Find the line containing "Terms & Conditions (380, 2391)" in the entries below. Restate it and each line after it, word for word, up to and including the line containing "You are a GUI".

★ ★ ★ ★ ★ ★ ★

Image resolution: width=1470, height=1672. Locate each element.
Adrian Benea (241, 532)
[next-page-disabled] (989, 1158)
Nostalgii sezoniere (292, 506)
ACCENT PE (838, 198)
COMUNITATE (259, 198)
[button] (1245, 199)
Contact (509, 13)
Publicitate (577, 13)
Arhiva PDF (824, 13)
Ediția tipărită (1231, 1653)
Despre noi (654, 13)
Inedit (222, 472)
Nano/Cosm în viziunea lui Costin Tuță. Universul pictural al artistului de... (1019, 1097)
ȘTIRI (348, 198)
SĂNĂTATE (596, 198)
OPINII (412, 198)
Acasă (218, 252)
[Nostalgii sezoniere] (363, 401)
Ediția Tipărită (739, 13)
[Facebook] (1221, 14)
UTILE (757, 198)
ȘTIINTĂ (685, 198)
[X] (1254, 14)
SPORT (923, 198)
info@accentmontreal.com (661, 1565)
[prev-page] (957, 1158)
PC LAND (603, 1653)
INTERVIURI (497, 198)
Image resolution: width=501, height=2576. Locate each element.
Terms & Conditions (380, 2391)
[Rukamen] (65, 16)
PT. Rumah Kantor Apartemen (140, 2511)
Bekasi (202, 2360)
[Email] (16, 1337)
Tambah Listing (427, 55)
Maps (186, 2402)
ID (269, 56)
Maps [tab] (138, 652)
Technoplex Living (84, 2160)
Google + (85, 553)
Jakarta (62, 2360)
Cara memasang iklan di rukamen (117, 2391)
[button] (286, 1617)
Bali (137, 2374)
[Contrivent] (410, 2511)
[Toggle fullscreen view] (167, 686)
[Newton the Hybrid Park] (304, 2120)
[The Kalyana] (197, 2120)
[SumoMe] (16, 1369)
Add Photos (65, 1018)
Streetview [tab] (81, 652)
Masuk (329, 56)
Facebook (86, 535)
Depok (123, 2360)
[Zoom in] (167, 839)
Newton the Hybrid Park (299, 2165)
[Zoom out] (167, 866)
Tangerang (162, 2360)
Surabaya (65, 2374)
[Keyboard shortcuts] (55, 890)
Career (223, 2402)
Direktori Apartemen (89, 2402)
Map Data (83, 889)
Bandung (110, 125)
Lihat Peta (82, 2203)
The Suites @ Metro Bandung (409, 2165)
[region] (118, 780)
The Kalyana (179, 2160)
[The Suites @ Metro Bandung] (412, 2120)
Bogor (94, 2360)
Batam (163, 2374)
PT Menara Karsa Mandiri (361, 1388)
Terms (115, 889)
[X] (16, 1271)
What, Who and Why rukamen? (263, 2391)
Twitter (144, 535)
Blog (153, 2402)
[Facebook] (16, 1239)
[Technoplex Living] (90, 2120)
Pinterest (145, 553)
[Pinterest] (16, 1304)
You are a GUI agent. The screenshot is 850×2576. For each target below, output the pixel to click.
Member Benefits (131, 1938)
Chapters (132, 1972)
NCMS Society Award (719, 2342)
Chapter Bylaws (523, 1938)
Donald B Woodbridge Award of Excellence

★ ★ ★ ★ ★ ★ ★

Response to the task
Terms & Conditions (380, 2391)
[Rukamen] (65, 16)
PT. Rumah Kantor Apartemen (140, 2511)
Bekasi (202, 2360)
[Email] (16, 1337)
Tambah Listing (427, 55)
Maps (186, 2402)
ID (269, 56)
Maps [tab] (138, 652)
Technoplex Living (84, 2160)
Google + (85, 553)
Jakarta (62, 2360)
Cara memasang iklan di rukamen (117, 2391)
[button] (286, 1617)
Bali (137, 2374)
[Contrivent] (410, 2511)
[Toggle fullscreen view] (167, 686)
[Newton the Hybrid Park] (304, 2120)
[The Kalyana] (197, 2120)
[SumoMe] (16, 1369)
Add Photos (65, 1018)
Streetview [tab] (81, 652)
Masuk (329, 56)
Facebook (86, 535)
Depok (123, 2360)
[Zoom in] (167, 839)
Newton the Hybrid Park (299, 2165)
[Zoom out] (167, 866)
Tangerang (162, 2360)
Surabaya (65, 2374)
[Keyboard shortcuts] (55, 890)
Career (223, 2402)
Direktori Apartemen (89, 2402)
Map Data (83, 889)
Bandung (110, 125)
Lihat Peta (82, 2203)
The Suites @ Metro Bandung (409, 2165)
[region] (118, 780)
The Kalyana (179, 2160)
[The Suites @ Metro Bandung] (412, 2120)
Bogor (94, 2360)
Batam (163, 2374)
PT Menara Karsa Mandiri (361, 1388)
Terms (115, 889)
[X] (16, 1271)
What, Who and Why rukamen? (263, 2391)
Twitter (144, 535)
Blog (153, 2402)
[Facebook] (16, 1239)
[Technoplex Living] (90, 2120)
Pinterest (145, 553)
[Pinterest] (16, 1304)
You are a GUI agent. The screenshot is 850×2576. For each target below, output the pixel to click.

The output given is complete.